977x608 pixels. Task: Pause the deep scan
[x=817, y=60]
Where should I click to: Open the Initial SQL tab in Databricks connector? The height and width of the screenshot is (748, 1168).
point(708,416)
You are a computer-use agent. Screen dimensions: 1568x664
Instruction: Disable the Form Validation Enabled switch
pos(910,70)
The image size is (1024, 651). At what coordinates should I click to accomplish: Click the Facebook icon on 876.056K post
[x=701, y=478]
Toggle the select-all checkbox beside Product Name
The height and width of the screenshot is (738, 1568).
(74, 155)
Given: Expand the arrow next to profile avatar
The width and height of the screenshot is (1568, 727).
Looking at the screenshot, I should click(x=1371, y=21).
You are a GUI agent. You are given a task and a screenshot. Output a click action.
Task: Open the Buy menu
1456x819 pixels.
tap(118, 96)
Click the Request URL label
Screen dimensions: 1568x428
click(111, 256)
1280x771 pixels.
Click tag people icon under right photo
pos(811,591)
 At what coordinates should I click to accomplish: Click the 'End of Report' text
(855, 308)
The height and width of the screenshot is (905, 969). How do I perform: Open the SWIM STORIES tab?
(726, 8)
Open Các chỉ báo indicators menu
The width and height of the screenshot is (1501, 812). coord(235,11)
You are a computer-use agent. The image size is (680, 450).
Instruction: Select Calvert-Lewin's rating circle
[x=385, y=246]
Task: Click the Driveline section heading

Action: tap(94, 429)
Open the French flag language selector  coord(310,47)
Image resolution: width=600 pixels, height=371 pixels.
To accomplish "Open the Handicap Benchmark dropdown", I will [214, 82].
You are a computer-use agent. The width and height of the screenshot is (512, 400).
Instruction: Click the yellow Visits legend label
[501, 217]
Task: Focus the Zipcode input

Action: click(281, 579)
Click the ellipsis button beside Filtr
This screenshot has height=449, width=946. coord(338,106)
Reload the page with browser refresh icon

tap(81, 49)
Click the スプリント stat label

» WHAT THE TASK ASKS: Each record is to be given again in full, exactly as it reads.

» ANSWER TO THE PROBLEM:
977x608 pixels. Task: Pause the deep scan
[x=817, y=60]
Where should I click to: Open the Initial SQL tab in Databricks connector? The height and width of the screenshot is (748, 1168).
point(708,416)
You are a computer-use agent. Screen dimensions: 1568x664
Instruction: Disable the Form Validation Enabled switch
pos(910,70)
The image size is (1024, 651). At what coordinates should I click to accomplish: Click the Facebook icon on 876.056K post
[x=701, y=478]
Toggle the select-all checkbox beside Product Name
The height and width of the screenshot is (738, 1568).
(74, 155)
Given: Expand the arrow next to profile avatar
The width and height of the screenshot is (1568, 727).
Looking at the screenshot, I should click(x=1371, y=21).
You are a GUI agent. You are given a task and a screenshot. Output a click action.
Task: Open the Buy menu
1456x819 pixels.
tap(118, 96)
Click the Request URL label
Screen dimensions: 1568x428
click(111, 256)
1280x771 pixels.
Click tag people icon under right photo
pos(811,591)
 At what coordinates should I click to accomplish: Click the 'End of Report' text
(855, 308)
The height and width of the screenshot is (905, 969). How do I perform: Open the SWIM STORIES tab?
(726, 8)
Open Các chỉ báo indicators menu
The width and height of the screenshot is (1501, 812). coord(235,11)
You are a computer-use agent. The image size is (680, 450).
Instruction: Select Calvert-Lewin's rating circle
[x=385, y=246]
Task: Click the Driveline section heading

Action: tap(94, 429)
Open the French flag language selector  coord(310,47)
Image resolution: width=600 pixels, height=371 pixels.
To accomplish "Open the Handicap Benchmark dropdown", I will [214, 82].
You are a computer-use agent. The width and height of the screenshot is (512, 400).
Instruction: Click the yellow Visits legend label
[501, 217]
Task: Focus the Zipcode input

Action: click(281, 579)
Click the ellipsis button beside Filtr
This screenshot has height=449, width=946. coord(338,106)
Reload the page with browser refresh icon

tap(81, 49)
Click the スプリント stat label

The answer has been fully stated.